How’s your credit score? Almost certainly it’s nowhere near as good as you imagine.
Since the credit crunch started, everyone’s has been knocked down a level.
Those who once had excellent scores now get the products that people with just good ones now get, those with good scores get now get “ok to poor” products and if you’ve a poor score … forget it.
And with credit scores playing an ever bigger role in getting a mortgage, credit card, loan or even contract mobile phone, it’s never been more important to manage yours.
You need credit to build credit
Get a credit card, even at a hideous interest rate, and use it responsibly. Spend a little on it each month and always repay in full each month so you don’t pay any interest. This way, your file shows you can be trusted with any new lending.
A host of “bad credit scorer” cards have appeared. We could call them credit reject cards, if you like. They’ve been designed quite deliberately to manage the market for people who can’t get credit.

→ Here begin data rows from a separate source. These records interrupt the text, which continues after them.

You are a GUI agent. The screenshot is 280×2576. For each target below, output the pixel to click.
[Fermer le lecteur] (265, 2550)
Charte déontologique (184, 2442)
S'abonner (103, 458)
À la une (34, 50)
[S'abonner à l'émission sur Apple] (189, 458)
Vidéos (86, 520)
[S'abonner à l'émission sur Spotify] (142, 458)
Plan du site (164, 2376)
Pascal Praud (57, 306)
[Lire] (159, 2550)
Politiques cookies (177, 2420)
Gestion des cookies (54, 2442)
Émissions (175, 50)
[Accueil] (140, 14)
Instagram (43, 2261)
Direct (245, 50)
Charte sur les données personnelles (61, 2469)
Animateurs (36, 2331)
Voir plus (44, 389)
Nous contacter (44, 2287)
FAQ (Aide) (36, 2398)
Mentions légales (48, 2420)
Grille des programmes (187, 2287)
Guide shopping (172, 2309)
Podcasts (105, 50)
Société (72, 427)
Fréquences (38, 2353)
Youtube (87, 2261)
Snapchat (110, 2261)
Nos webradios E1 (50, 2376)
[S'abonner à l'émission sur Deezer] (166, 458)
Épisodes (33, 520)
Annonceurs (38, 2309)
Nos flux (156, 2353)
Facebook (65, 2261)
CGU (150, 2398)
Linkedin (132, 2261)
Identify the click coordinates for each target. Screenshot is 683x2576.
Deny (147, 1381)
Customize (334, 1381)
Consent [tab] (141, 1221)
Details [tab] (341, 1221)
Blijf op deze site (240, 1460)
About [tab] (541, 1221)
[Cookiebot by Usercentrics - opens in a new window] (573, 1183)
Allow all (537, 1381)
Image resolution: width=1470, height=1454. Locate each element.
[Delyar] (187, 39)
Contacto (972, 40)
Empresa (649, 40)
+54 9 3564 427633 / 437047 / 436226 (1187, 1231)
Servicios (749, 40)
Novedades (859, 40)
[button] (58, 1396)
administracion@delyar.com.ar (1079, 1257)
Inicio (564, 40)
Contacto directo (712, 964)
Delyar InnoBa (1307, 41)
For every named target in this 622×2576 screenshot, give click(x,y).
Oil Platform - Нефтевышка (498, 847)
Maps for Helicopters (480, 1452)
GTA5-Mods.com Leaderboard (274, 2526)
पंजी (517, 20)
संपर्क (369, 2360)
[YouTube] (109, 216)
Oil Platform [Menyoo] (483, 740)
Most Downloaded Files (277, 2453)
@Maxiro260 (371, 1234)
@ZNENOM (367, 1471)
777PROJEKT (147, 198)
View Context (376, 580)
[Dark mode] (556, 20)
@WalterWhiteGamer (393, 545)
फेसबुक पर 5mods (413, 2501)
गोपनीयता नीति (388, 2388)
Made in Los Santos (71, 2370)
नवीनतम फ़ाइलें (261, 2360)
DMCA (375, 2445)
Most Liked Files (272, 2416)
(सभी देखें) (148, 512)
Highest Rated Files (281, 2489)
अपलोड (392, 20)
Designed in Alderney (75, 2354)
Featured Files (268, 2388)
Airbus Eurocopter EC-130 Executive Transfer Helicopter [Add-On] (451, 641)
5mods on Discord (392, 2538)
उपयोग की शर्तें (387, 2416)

You shouldn’t use them for borrowing, their interest rates are abdominal. This is only a tactical move to improve your score.
Ensure you set up a direct debit to repay it in full each month or the interest will cost large.
Overall winner
Capital One Progress starts off giving a nasty APR of 34 per cent. However, make your payments on time and this rate drops by five per cent roughly every six months. After one-and-a-half years, you’ll pay 19.9 per cent APR.
Worse credit history
If you’ve had defaults, there are some cards to try such as Barclaycard’s Initial at 27.9 per cent APR, if you’ve had CCJs too, there’s Capital One’s Classic at 34.9 per cent or the Aqua Card at 35.9 per cent.
The last resort
The Cashplus Creditbuilder pre-paid card costs £5 and, as you can’t borrow on it, you just pre-load it to spend, there’s no credit check, so anybody can get it.
You can voluntarily opt to pay a fee of £4.95 a month on it credit-builder option. This is then structured so that technically they are lending you the money.
As long as you pay it every month for a year, the information will be passed to the credit refere nce agency Experian as if you had successfully borrowed.